An enormous mechanical replica of the book is located in the capital; every night at 8:00PM it opens and passages are recited with accompanying video.
The education system indoctrinated young Turkmen to love Niyazov, with his works and speeches making up most of their textbooks’ content. The primary text was a national epic written by Niyazov, the Ruhnama or Book of the Soul. This book, a mixture of revisionist history and moral guidelines, was intended as the “spiritual guidance of the nation” and the basis of the nation’s arts and literature. With Soviet-era textbooks banned without being replaced by new publications, libraries are left with little more than Niyazov’s works. In 2004, the dictator ordered the closure of all rural libraries on the grounds that he thought that village Turkmen do not read.
He liked to issue bizarre decrees!
- In April 2004, urged young people not to get gold tooth caps or gold teeth, suggesting instead that they chew on bones to preserve their teeth
- In February 2005, ordered the closure of all hospitals outside Aşgabat, saying that if people were ill, they could come to the capital; also ordering the closure of all rural libraries of Turkmenistan, saying that ordinary Turkmen do not read books anyway.
- In December 2005, banned video games, stating that they were too violent for young Turkmen to play
- The Tapei Times reported that the Turkmen leader changed the Turkmen word for bread, and name of the month of April, to that of his late mother.
What a guy!
Oh yeah, I should probably mention that Turkmenistan has a lot of natural gas…like, 2.9 trillion + cubic meters worth just sitting around waiting to be tapped by some Western multinational. While Russia has the largest natural gas reserves in the world, Gazprom depends on Turkmen gas to meet its export commitments to Western European customers and satisfy its own domestic consumption. Gazprom was getting a pretty sweet deal on Turkmen gas, buying it for $65 per thousand cubic meters and shipping it to Western Europe where they sold it for $230/tcm. Niyazov was like, “Whoa, I’m getting kinda ripped off here…think of all the gold statues I could by if I jacked up the price of gas.” So that’s what Turkmenistan did…basically told Gazprom that they wanted $100/tcm. Gazprom finally agreed, although they were none too happy about it because in their view, Turkmenistan was getting all uppity and with a Russian monopoly on the area’s pipelines, where else would they ship it?

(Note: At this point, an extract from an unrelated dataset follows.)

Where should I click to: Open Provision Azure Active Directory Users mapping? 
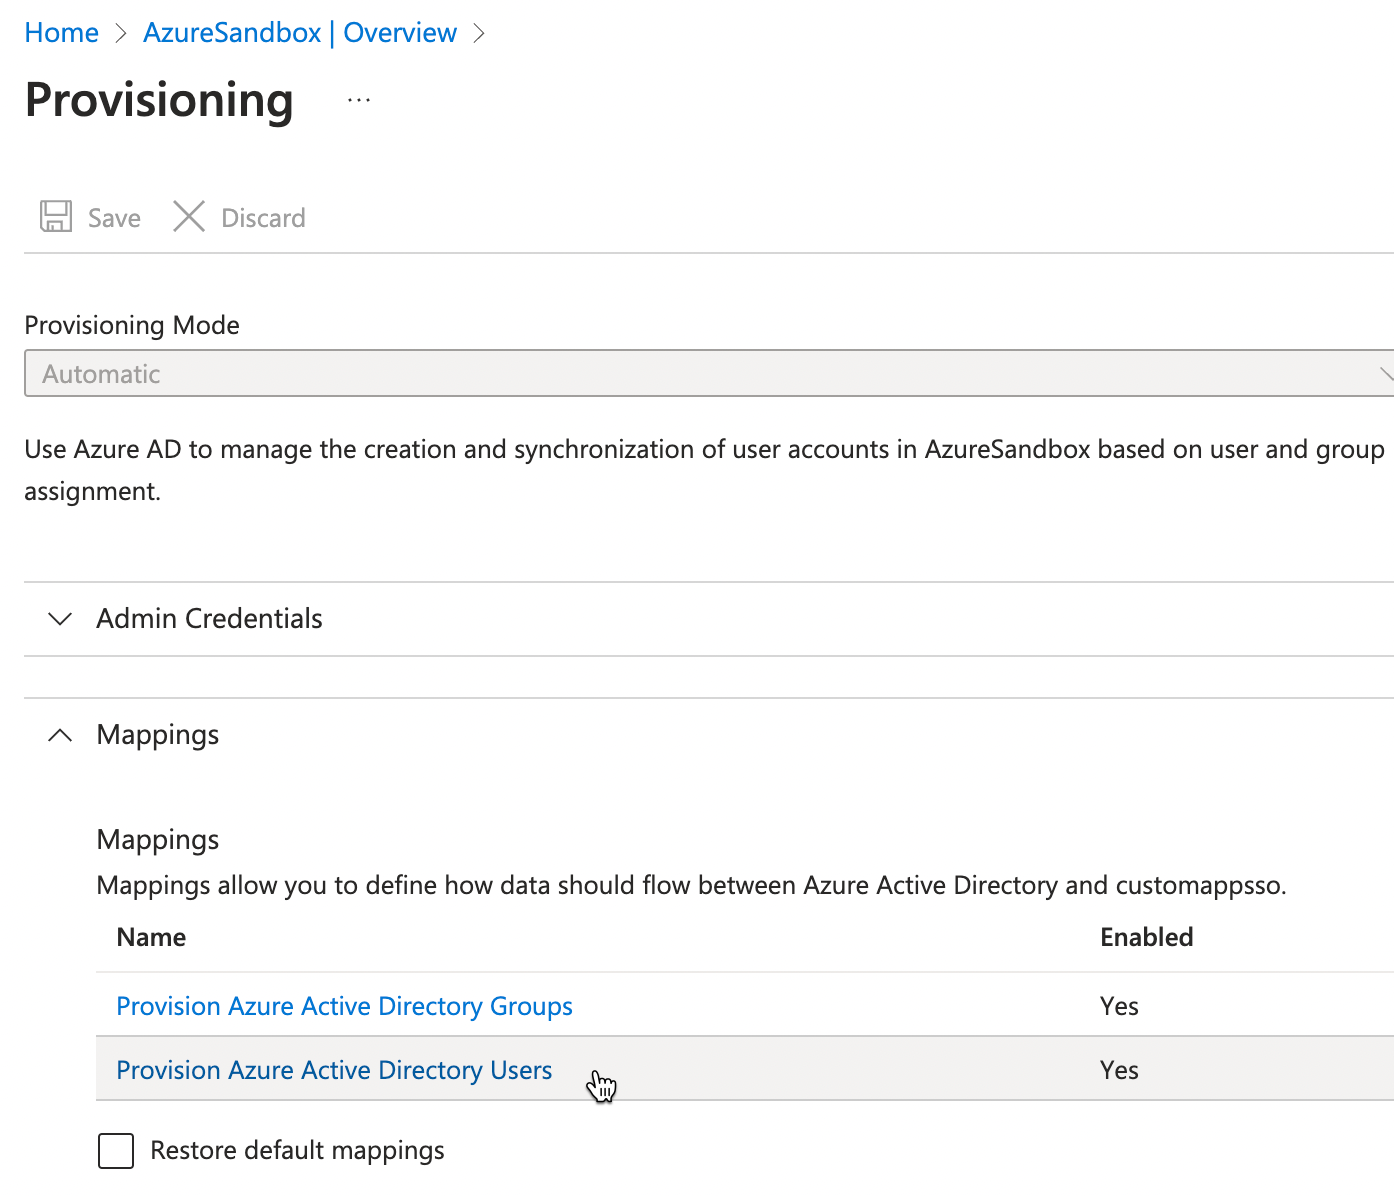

Niyazov’s death has opened up a new chapter in the fight for Central Asia’s hydrocarbon reserves (the so-called “New Great Game”). If the U.S. AND EUROPE are on top of their game, they should make their moves ASAP and convince the Turkmens that the construction of a trans-Caspian pipeline to feed into the recently completed Baku-Tbilisi-Erzurum pipeline is in their best interests, both politically and economically. Of course, this would require diplomacy and cooperation, and hell, maybe some economic aid and concessions…but that might be a small price to pay if it means Alexei Miller won’t be running Turkmenistan.